Toujours est-il que le jour de leur évasion d’Aressa Sessamo, et malgré la chasse prévisible du Général Citoyen et d’Hagia Sessamin, la mère des deux héritiers sessamides, Rigg avait foncé bille en tête vers le Mur sans laisser d’autre choix que de passer de l’autre côté.

Une stratégie de fuite discutable. Pourquoi ne pas se fondre dans la foule chacun de son côté, par exemple ? Rigg était le plus fin limier de l’entremur. Une fois évanouis dans la nature, personne n’aurait retrouvé leur trace. Et pourtant, chaque proposition autre que la sienne était systématiquement balayée par Rigg d’un argument imparable : à long terme, ils se feraient prendre ; cet entremur n’était plus sûr. Pourtant, d’autres qu’eux avaient réussi à se faire oublier.

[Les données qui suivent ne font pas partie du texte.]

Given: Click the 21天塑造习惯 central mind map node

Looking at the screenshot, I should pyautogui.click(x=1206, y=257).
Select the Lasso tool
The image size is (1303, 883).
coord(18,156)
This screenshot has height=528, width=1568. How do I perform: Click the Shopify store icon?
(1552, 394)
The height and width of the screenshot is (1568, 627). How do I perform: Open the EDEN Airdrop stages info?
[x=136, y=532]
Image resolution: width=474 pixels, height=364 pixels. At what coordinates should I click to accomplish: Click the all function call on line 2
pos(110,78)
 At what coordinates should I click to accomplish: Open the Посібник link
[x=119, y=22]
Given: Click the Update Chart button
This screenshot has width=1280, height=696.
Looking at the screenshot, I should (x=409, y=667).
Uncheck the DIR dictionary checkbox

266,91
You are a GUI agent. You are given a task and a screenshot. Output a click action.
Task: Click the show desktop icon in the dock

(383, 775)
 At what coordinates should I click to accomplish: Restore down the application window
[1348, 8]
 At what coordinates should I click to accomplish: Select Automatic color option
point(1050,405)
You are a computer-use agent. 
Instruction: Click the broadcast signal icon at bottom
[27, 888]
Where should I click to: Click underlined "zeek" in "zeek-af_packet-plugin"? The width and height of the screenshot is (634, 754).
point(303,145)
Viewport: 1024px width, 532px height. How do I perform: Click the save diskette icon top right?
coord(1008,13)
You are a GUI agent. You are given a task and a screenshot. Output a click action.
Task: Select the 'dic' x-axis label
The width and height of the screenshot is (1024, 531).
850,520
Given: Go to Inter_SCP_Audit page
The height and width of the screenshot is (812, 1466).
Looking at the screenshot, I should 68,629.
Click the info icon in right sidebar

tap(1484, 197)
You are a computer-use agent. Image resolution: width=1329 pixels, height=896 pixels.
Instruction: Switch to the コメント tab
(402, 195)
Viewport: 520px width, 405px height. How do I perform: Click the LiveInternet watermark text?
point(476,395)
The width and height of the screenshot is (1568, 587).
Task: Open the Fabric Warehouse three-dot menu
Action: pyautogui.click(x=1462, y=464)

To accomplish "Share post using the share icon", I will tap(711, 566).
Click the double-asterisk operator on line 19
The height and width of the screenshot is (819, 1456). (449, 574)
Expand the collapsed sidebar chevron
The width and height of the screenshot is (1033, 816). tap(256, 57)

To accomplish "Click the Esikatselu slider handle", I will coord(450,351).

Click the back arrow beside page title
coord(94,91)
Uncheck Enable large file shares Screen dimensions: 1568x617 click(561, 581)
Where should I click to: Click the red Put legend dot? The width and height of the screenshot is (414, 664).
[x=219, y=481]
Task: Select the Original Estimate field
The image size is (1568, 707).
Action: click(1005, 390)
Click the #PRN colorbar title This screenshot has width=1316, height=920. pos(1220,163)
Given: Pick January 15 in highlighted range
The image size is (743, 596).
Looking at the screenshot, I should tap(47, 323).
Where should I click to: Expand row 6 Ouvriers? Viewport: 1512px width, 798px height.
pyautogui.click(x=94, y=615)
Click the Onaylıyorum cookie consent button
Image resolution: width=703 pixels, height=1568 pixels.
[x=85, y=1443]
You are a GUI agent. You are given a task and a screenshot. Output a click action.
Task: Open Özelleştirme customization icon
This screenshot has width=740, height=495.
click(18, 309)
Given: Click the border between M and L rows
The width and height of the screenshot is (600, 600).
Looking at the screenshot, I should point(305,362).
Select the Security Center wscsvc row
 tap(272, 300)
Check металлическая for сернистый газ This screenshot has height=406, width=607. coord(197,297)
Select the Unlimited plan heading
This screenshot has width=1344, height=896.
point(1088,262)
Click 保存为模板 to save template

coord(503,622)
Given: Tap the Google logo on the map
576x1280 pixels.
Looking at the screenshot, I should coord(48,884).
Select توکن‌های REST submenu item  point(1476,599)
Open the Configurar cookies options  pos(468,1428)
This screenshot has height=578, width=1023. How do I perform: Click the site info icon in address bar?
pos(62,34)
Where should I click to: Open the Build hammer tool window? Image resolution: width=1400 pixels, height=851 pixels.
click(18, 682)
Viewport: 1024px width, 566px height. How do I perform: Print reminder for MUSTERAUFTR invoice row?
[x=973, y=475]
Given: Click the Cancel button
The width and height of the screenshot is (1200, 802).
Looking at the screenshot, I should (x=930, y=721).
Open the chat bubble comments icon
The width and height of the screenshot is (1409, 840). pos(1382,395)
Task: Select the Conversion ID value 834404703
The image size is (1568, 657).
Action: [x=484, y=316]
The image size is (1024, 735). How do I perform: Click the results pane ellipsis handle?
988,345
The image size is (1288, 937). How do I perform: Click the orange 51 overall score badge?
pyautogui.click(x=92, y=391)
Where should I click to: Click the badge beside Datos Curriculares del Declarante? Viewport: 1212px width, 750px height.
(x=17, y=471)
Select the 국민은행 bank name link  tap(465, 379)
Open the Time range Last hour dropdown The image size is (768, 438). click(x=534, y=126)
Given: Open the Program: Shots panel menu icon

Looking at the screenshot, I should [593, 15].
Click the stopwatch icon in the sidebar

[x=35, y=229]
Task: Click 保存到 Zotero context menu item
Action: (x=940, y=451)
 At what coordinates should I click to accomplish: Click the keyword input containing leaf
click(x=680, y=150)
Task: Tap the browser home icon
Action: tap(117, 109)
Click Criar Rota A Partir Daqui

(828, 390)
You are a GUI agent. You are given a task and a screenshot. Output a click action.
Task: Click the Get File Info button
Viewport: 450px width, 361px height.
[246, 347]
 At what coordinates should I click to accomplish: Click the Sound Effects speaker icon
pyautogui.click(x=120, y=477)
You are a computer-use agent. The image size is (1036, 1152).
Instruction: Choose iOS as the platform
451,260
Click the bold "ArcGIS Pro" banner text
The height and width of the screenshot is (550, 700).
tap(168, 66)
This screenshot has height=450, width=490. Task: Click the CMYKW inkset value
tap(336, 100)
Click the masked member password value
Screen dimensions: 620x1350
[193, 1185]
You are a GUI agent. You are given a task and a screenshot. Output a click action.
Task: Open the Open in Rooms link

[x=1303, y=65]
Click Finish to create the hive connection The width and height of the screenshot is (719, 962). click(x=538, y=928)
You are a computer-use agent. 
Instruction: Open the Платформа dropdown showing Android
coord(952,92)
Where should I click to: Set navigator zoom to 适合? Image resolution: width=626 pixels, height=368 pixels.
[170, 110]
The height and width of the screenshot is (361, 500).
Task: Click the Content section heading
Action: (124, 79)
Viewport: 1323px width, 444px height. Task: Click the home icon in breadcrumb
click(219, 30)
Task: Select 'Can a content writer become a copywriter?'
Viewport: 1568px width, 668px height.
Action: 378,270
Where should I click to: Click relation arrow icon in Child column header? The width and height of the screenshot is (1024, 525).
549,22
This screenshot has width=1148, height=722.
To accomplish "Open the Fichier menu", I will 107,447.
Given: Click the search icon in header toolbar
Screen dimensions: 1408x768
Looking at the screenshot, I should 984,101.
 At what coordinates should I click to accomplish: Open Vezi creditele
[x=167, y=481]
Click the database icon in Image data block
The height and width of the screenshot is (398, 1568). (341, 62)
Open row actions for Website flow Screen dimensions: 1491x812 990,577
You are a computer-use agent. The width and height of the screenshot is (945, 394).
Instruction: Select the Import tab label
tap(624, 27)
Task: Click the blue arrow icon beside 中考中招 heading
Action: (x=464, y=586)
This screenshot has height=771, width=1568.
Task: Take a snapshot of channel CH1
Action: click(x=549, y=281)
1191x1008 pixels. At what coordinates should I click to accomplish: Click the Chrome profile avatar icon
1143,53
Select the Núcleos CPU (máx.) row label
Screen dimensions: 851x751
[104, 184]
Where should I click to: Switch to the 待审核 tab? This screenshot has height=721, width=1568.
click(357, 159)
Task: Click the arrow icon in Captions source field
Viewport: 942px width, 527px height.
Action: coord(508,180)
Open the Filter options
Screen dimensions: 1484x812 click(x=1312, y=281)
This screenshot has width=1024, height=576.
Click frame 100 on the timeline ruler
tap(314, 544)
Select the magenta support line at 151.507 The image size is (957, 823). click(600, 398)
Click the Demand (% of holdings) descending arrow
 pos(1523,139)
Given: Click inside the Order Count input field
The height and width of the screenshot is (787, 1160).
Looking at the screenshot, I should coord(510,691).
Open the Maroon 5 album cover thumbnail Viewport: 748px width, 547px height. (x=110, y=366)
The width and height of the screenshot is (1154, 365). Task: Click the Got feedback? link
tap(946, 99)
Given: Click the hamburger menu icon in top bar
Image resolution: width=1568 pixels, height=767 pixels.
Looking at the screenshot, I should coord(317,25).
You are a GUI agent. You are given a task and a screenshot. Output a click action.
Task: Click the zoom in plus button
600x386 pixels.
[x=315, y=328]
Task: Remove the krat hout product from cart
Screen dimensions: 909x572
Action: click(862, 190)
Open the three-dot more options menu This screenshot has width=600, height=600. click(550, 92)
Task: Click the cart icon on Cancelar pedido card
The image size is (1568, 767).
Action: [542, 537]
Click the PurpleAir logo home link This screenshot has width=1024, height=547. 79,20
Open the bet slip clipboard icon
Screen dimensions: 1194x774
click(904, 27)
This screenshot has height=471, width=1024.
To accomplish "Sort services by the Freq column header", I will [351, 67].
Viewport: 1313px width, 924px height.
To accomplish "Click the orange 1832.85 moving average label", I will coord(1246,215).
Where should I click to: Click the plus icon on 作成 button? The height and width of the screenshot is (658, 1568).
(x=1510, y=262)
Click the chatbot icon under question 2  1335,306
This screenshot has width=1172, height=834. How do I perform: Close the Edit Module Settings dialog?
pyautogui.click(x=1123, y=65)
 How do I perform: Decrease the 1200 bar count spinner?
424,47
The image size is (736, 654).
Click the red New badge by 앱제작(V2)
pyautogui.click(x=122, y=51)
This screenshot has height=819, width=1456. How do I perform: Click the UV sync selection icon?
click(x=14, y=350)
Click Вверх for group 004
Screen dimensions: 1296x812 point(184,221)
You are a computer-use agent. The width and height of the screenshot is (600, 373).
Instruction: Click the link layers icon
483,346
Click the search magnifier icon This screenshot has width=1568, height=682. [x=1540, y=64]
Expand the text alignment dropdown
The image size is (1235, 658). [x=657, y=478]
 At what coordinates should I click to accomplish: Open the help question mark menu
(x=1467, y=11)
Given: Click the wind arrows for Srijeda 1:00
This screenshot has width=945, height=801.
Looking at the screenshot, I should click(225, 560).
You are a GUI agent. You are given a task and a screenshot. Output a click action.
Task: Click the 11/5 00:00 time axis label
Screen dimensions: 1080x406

Pourquoi diable le groupe entier s’en était-il remis aux seules décisions de Rigg ? Pourquoi lui, Umbo, n’avait-il pas joué les frondeurs ?

Non pas que Rigg ait imposé sa loi. Il les avait juste baratinés avec son Mur à tout bout de champ, en le vendant comme le « choix de la raison ». Les autres avaient fini par voter pour les yeux fermés.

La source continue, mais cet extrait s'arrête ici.